I got the expected “Your connection is not private” warning but the “Proceed to example.com (unsafe)” link was missing. Instead a “You cannot visit example.com right now because the website uses HSTS” message is displayed.

Turns out that the original website had set the HSTS header: this instructs the browser to always require TLS/SSL for this domain and to verify the validity of the certificate. This header looks something like this:

Strict-Transport-Security: max-age=8035200; includeSubDomains; preload

The browser caches this policy for the duration set by max-age. In the example header above, that means the browser will enforce the HSTS policy for a duration of 3 months (8035200 seconds) from the time it first received the header over a valid TLS/SSL connection.

So I was unable to connect to my development environment. Now what?

Fortunately, you can still remove the cached header in Chrome yourself by browsing to chrome://net-internals/#hsts.

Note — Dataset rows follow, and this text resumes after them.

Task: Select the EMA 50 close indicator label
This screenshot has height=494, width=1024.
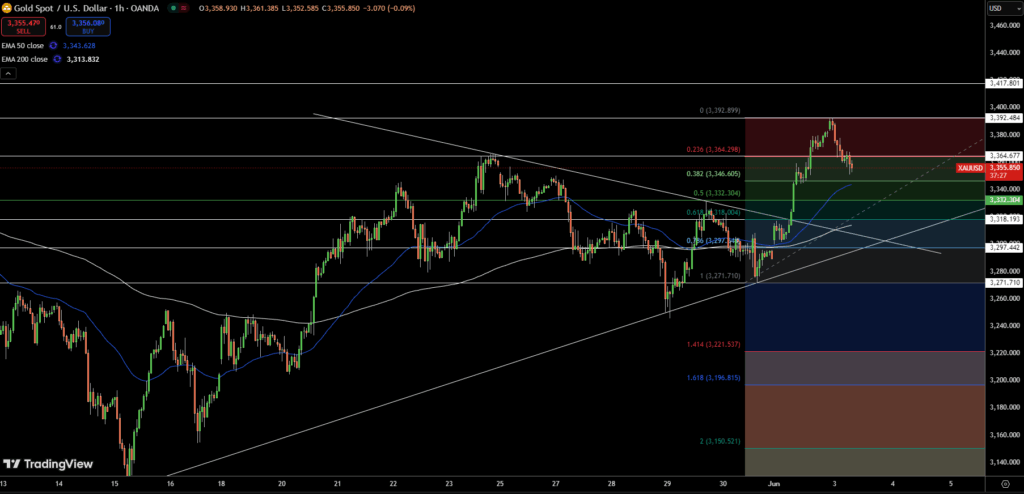Action: click(24, 45)
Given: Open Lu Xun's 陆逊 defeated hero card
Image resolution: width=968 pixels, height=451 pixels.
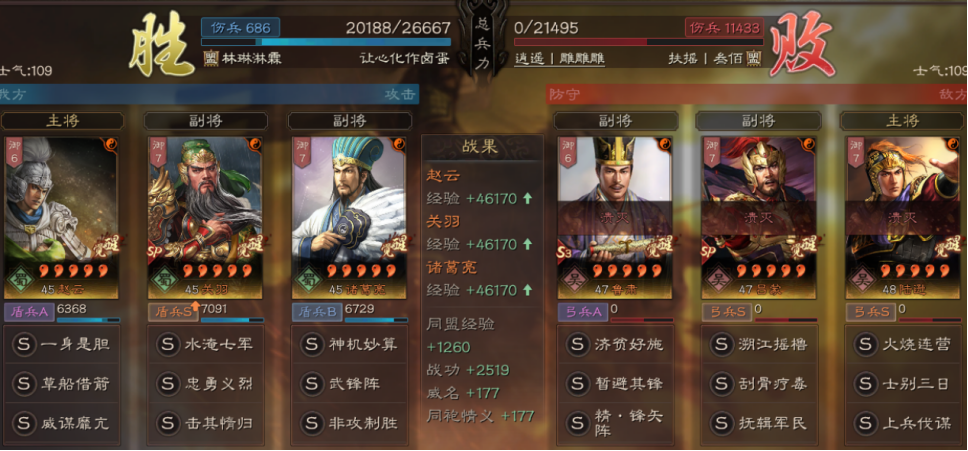Looking at the screenshot, I should [903, 217].
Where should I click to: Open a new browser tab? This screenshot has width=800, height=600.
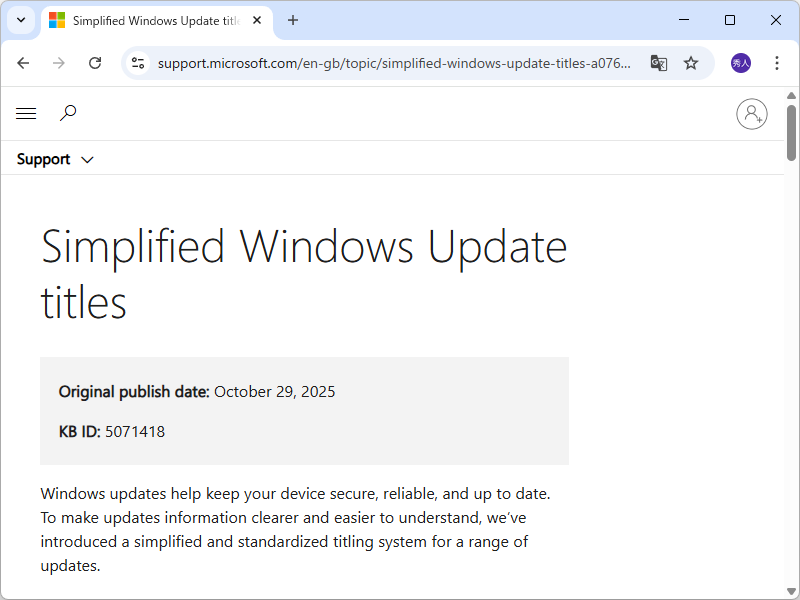coord(292,20)
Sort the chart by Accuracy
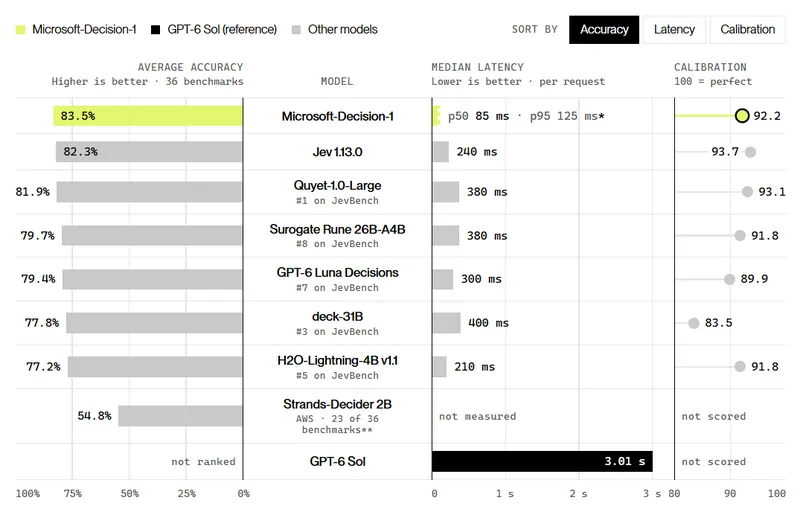Screen dimensions: 800x509 pos(604,30)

Unfortunately, if the preload flag is set in the HSTS header, Chrome doesn’t allow you to delete it.

Only one thing left, disabling the security checks entirely!

To do this you can start another instance of Chrome from your terminal using the --disable-web-security and --ignore-certificate-errors flags. So, the following command:

/Applications/Google\ Chrome.app/Contents/MacOS/Google\ Chrome --disable-web-security --ignore-certificate-errors --user-data-dir=/tmp/

will open a new Chrome window where you will be able to connect to the local site, ignoring the invalid certificate and HSTS policy.

If you are not working on a Mac or have installed Chrome somewhere in another location, you’ll need to replace the /Applications/Google\ Chrome.app/Contents/MacOS/Google\ Chrome part with the correct path.

Note that for security reasons and to prevent misuse, Chrome requires you to use a different user data directory to enable these flags, hence the --user-data-dir flag.